Mais je sais que la majorité d’entre eux sera venue de France en coïncidence avec le Pèlerinage National annuel. Je prierai donc tout spécialement avec le peuple chrétien de ce pays, aux intentions de la nation française tout entière et de ceux qui ont la charge de la gouverner et de la servir. Je connais son passé, ses mérites et les efforts de vos concitoyens -chrétiens ou non - aujourd’hui comme hier, pour qu’elle demeure digne de ses traditions de liberté et de fraternité, et de son souci de paix équitable entre les différents pays du monde. Je devine aussi les difficultés qu’elle rencontre et auxquelles chacun doit faire face selon ses responsabilités spirituelles et civiques. Sans nier la complexité des problèmes économiques et sociaux, il convient de mesurer en premier lieu le grave enjeu spirituel qui leur est sous-jacent, comme je le disais il y a à peine deux mois dans mon propre pays: leur solution correcte suppose la fidélité de chacun à sa conscience, une conscience bien formée à discerner le bien et le mal, éprise de justice, d’amour et de vérité; une conscience respectueuse du mystère de Dieu, qui seul donne un sens plénier aux exigences morales comme à l’existence elle-même; une conscience sensible au message de l’Evangile, transmis par l’Eglise de génération en génération au sein de votre nation et qui a marqué de ses valeurs sa culture, son art et ses moeurs. Lourdes est précisément cette source où la conscience devient ou redevient limpide et retrouve son orientation première, avec Marie, si vénérée dans ce pays et depuis si longtemps, que ce soit au Puy, à Fourvière ou en tant d’autres lieux.

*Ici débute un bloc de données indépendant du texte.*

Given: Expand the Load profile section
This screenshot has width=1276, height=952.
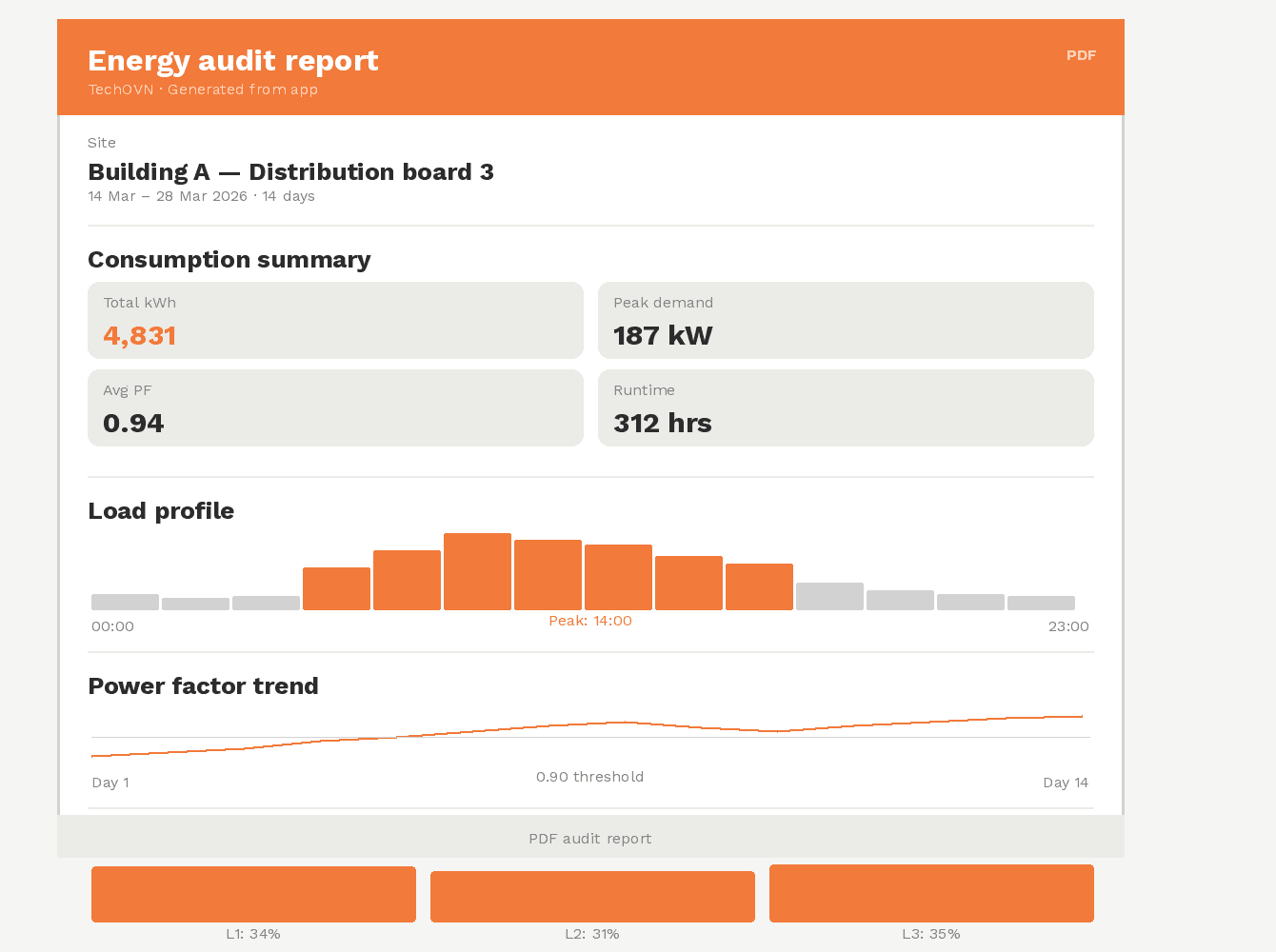Looking at the screenshot, I should [161, 510].
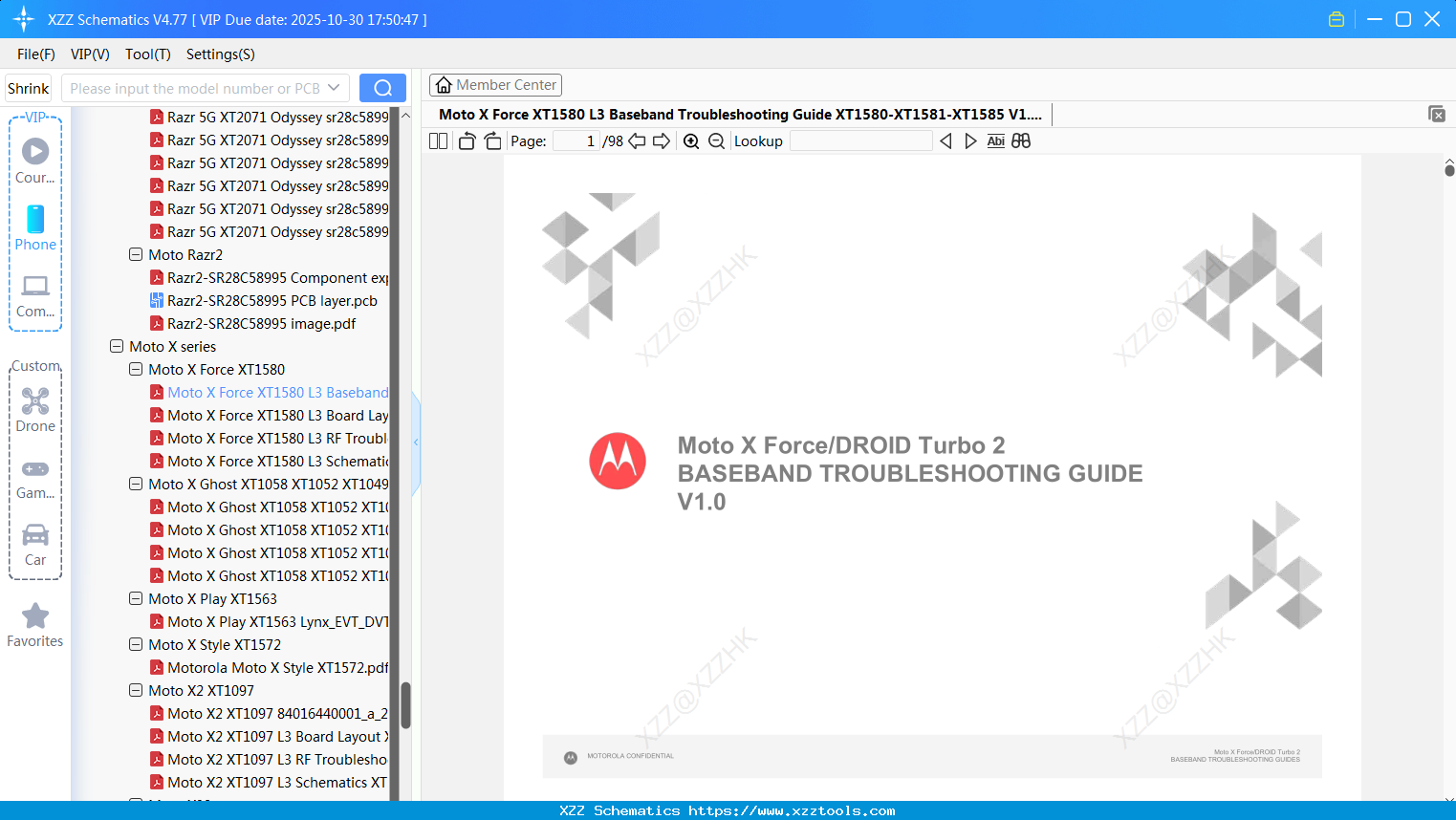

C’est donc un moment privilégié que je vais vivre ici, pour le progrès de l’Eglise et pour le bien de la France que je demande à Dieu de bénir par l’intercession de Notre-Dame!



RENCONTRE DU PAPE JEAN-PAUL II AVEC LE MAIRE FRANÇOIS AMADIE

Lourdes (France), Dimanche 14 août 1983



Monsieur le Maire,

Vos aimables paroles me touchent profondément, et la remise de cette magnifique médaille d’or de la ville de Lourdes contribuera à me rappeler l’heureux souvenir de cette visite. Je vous exprime ma vive gratitude.

Je vous prie de m’excuser si je ne pousse pas plus avant la visite de votre belle ville, riche de témoignages du passé et d’aménagements modernes. En bon pèlerin, je dois d’abord me rendre dans l’enceinte des sanctuaires et mon court séjour ne me donnera pas le loisir d’en sortir.

Mais je sais ce que les autorités municipales de Lourdes et les différents services de la ville ont su réaliser pour faire face à l’afflux énorme des pèlerins, aujourd’hui comme en d’autres circonstances. Car, sans oublier les autres aspects de la vie de votre cité, on peut dire que la destinée de Lourdes a été substantiellement modifiée depuis que les événements imprévisibles de 1858 ont attiré des foules de croyants, bien portants et malades, de tous pays. L’histoire nous rapporte que, dans sa propre ville, Bernadette Soubirous rencontra, au début, bien des difficultés pour être fidèle à sa mission reçue de Marie; aujourd’hui son témoignage n’en est que mieux attesté, plus émouvant. En tout cas, depuis longtemps, les responsables de la cité ont compris les services que les pèlerins attendaient d’eux. Et je n’ignore pas, Monsieur le Maire, la part active que vous y prenez, avec votre Conseil municipal. Non seulement il vous faut résoudre les multiples problèmes pratiques qui sont posés quotidiennement par les pèlerinages. Mais le fait que votre ville s’est acquis le titre de cité mariale au plan de l’univers requiert que soit facilitée, sous différents aspects, la tâche spirituelle que l’Eglise a à accomplir en ce lieu.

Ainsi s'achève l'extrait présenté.